▶ **Problem description**: Copy each of the entries below word for word, keeping their order and line breaks unchanged.
____ Information shown
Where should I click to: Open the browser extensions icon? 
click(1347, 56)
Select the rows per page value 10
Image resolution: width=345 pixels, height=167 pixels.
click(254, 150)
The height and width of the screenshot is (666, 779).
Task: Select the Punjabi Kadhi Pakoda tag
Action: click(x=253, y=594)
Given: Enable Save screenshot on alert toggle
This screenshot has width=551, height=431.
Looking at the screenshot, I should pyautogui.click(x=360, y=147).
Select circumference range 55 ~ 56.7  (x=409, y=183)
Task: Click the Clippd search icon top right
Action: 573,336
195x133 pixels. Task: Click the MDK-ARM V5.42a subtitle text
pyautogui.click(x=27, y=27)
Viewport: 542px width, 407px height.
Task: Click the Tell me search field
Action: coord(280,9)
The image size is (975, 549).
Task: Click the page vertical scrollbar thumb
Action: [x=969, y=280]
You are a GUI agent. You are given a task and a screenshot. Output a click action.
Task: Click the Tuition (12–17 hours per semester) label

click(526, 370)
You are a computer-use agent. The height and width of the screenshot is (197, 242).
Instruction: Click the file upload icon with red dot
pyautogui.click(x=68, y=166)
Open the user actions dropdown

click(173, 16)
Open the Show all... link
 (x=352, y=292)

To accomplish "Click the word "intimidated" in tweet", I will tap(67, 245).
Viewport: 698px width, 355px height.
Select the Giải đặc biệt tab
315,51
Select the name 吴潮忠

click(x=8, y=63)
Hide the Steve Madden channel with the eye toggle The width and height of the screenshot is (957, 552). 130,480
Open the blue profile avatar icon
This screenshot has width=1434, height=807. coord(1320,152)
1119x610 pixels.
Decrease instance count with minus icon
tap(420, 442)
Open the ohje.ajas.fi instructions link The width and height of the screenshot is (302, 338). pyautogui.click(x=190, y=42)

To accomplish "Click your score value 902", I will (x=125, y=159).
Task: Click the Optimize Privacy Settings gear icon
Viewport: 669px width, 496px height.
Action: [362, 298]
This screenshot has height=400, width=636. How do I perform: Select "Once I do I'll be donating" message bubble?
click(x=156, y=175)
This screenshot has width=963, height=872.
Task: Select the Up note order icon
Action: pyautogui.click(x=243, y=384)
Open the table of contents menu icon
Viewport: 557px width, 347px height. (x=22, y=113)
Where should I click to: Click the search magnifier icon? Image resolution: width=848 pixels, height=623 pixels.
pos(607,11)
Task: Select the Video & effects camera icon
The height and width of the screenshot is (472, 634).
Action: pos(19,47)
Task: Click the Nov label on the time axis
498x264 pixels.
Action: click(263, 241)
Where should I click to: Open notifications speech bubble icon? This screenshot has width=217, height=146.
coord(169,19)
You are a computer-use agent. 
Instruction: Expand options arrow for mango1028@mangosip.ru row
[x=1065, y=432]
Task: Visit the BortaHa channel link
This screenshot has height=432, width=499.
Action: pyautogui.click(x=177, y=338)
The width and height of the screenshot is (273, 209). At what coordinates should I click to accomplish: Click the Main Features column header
________
▶ **Solved problem**:
Where should I click to: Open the browser extensions icon? 
click(1347, 56)
Select the rows per page value 10
Image resolution: width=345 pixels, height=167 pixels.
click(254, 150)
The height and width of the screenshot is (666, 779).
Task: Select the Punjabi Kadhi Pakoda tag
Action: click(x=253, y=594)
Given: Enable Save screenshot on alert toggle
This screenshot has width=551, height=431.
Looking at the screenshot, I should pyautogui.click(x=360, y=147).
Select circumference range 55 ~ 56.7  (x=409, y=183)
Task: Click the Clippd search icon top right
Action: 573,336
195x133 pixels. Task: Click the MDK-ARM V5.42a subtitle text
pyautogui.click(x=27, y=27)
Viewport: 542px width, 407px height.
Task: Click the Tell me search field
Action: coord(280,9)
The image size is (975, 549).
Task: Click the page vertical scrollbar thumb
Action: [x=969, y=280]
You are a GUI agent. You are given a task and a screenshot. Output a click action.
Task: Click the Tuition (12–17 hours per semester) label

click(526, 370)
You are a computer-use agent. The height and width of the screenshot is (197, 242).
Instruction: Click the file upload icon with red dot
pyautogui.click(x=68, y=166)
Open the user actions dropdown

click(173, 16)
Open the Show all... link
 (x=352, y=292)

To accomplish "Click the word "intimidated" in tweet", I will tap(67, 245).
Viewport: 698px width, 355px height.
Select the Giải đặc biệt tab
315,51
Select the name 吴潮忠

click(x=8, y=63)
Hide the Steve Madden channel with the eye toggle The width and height of the screenshot is (957, 552). 130,480
Open the blue profile avatar icon
This screenshot has width=1434, height=807. coord(1320,152)
1119x610 pixels.
Decrease instance count with minus icon
tap(420, 442)
Open the ohje.ajas.fi instructions link The width and height of the screenshot is (302, 338). pyautogui.click(x=190, y=42)

To accomplish "Click your score value 902", I will (x=125, y=159).
Task: Click the Optimize Privacy Settings gear icon
Viewport: 669px width, 496px height.
Action: [362, 298]
This screenshot has height=400, width=636. How do I perform: Select "Once I do I'll be donating" message bubble?
click(x=156, y=175)
This screenshot has width=963, height=872.
Task: Select the Up note order icon
Action: pyautogui.click(x=243, y=384)
Open the table of contents menu icon
Viewport: 557px width, 347px height. (x=22, y=113)
Where should I click to: Click the search magnifier icon? Image resolution: width=848 pixels, height=623 pixels.
pos(607,11)
Task: Select the Video & effects camera icon
The height and width of the screenshot is (472, 634).
Action: pos(19,47)
Task: Click the Nov label on the time axis
498x264 pixels.
Action: click(263, 241)
Where should I click to: Open notifications speech bubble icon? This screenshot has width=217, height=146.
coord(169,19)
You are a computer-use agent. 
Instruction: Expand options arrow for mango1028@mangosip.ru row
[x=1065, y=432]
Task: Visit the BortaHa channel link
This screenshot has height=432, width=499.
Action: pyautogui.click(x=177, y=338)
The width and height of the screenshot is (273, 209). At what coordinates should I click to accomplish: Click the Main Features column header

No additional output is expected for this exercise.